To Tomalin, the essential Wells is early Wells, so she concludes her biography in 1911 when Wells is 45, although there is a final chapter summarising the rest of Wells' life, in which "his celebrity was immense".
Ultimately, Wells had "every social circle in the kingdom open to him", but in his early life he experienced poverty and severe illnesses, some of which continued throughout his life. It was only when his mother became a housekeeper at a great country house, Uppark in West Sussex, that Wells, living in the servants' quarters, benefited through medical treatment and access to a large library.

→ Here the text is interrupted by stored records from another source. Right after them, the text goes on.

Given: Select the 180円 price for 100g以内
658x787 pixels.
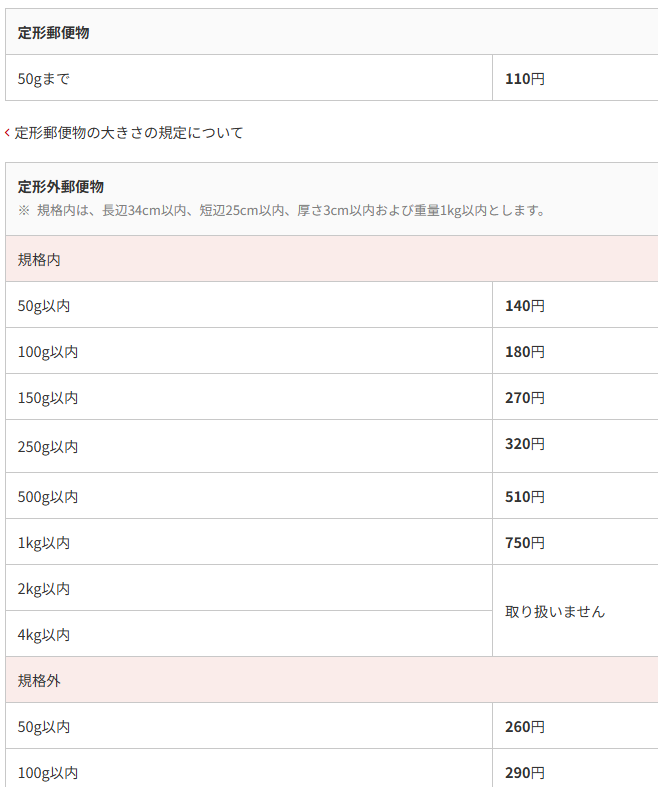Looking at the screenshot, I should pos(525,351).
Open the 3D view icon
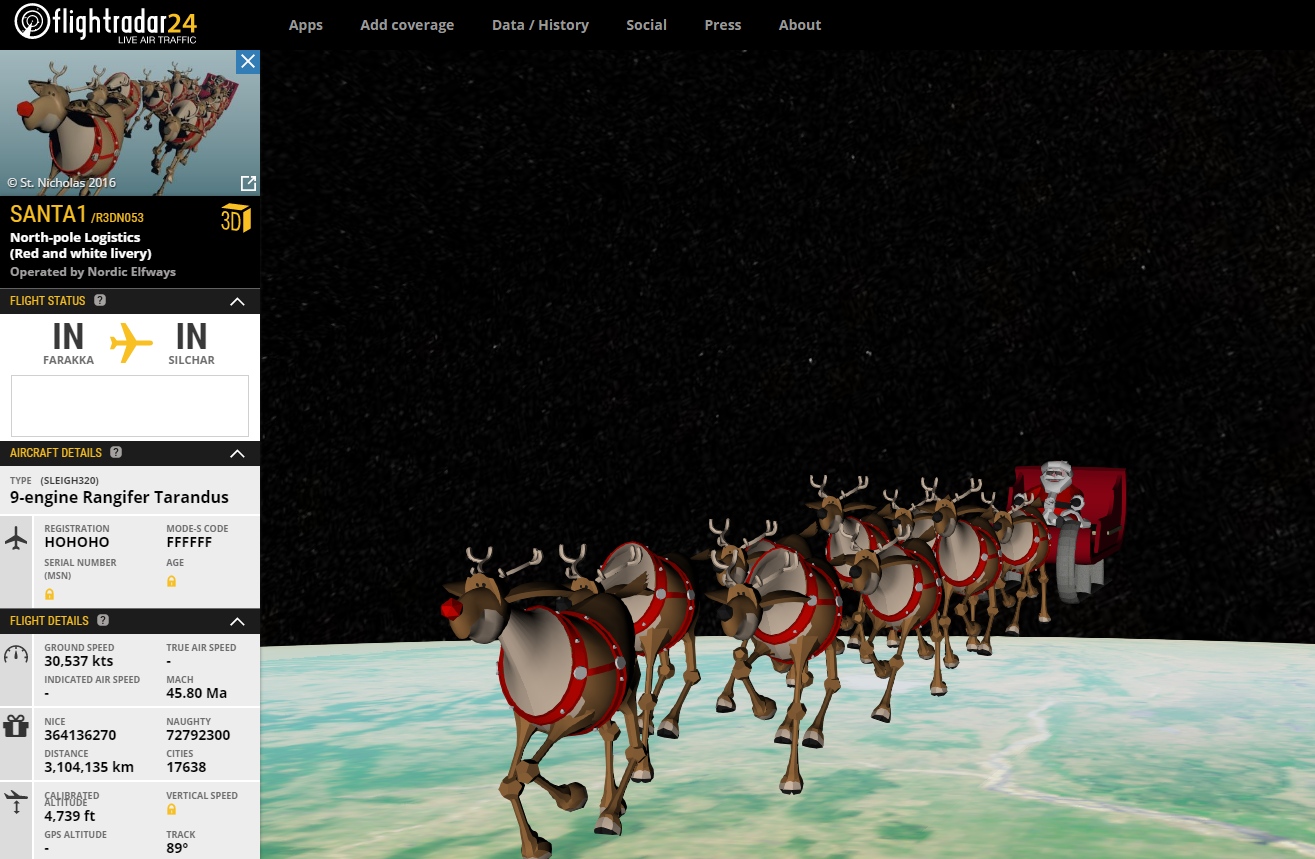 [235, 218]
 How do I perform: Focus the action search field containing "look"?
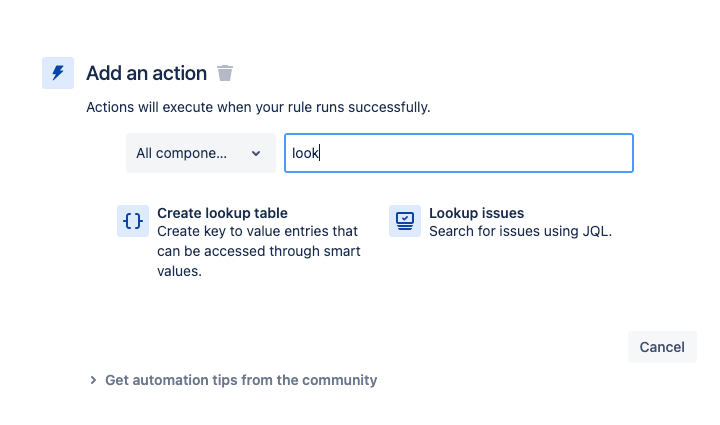click(459, 153)
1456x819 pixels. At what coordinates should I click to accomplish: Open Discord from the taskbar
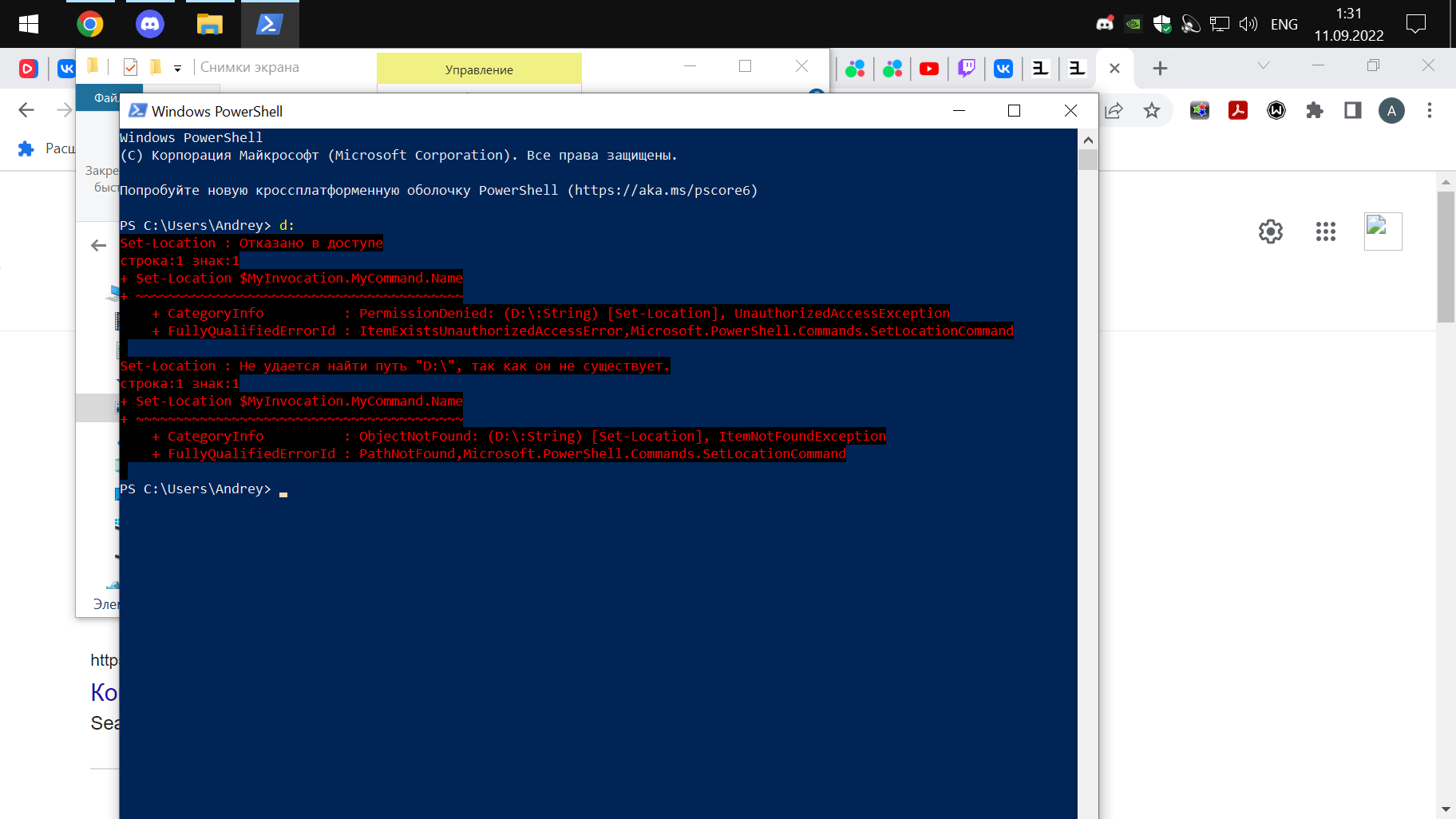[x=149, y=24]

Wells, after leaving Uppark, where he experienced first-hand wealth and class inequalities, had several unsatisfactory apprenticeships and became a teacher, before winning a scholarship to the London Normal School of Science to study biology. His first publication was a biology textbook.
It is interesting that Wells is probably better known today for his "scientific romances", rather than for his mainstream novels, such as Tono-Bungay, Mr. Polly and Kipps, and his nonfiction, such as The Outline of History. His first bestseller was The Time Machine (1895), and others soon followed, including The War of the Worlds (1897), inspired by events in "Tasmania, and the disaster the arrival of the Europeans had been for its people, who were annihilated".
While largely sympathetic to Wells, Tomalin does not shirk from his faults, noting, "he followed a life of enterprising promiscuity . . . was a bad husband and an unreliable lover". The person who suffered most was his second wife, Jane, who "found herself abandoned for ever longer periods . . . while he carried on his love affairs (with, for example, Dorothy Richardson and Rebecca West) in blazes of publicity".
Tomalin, in conclusion, emphasises "Wells' central passion for social equality and government dedicated to make a better life for all its citizens", issues which are just as important today as when they were reflected at Wells' funeral in 1946.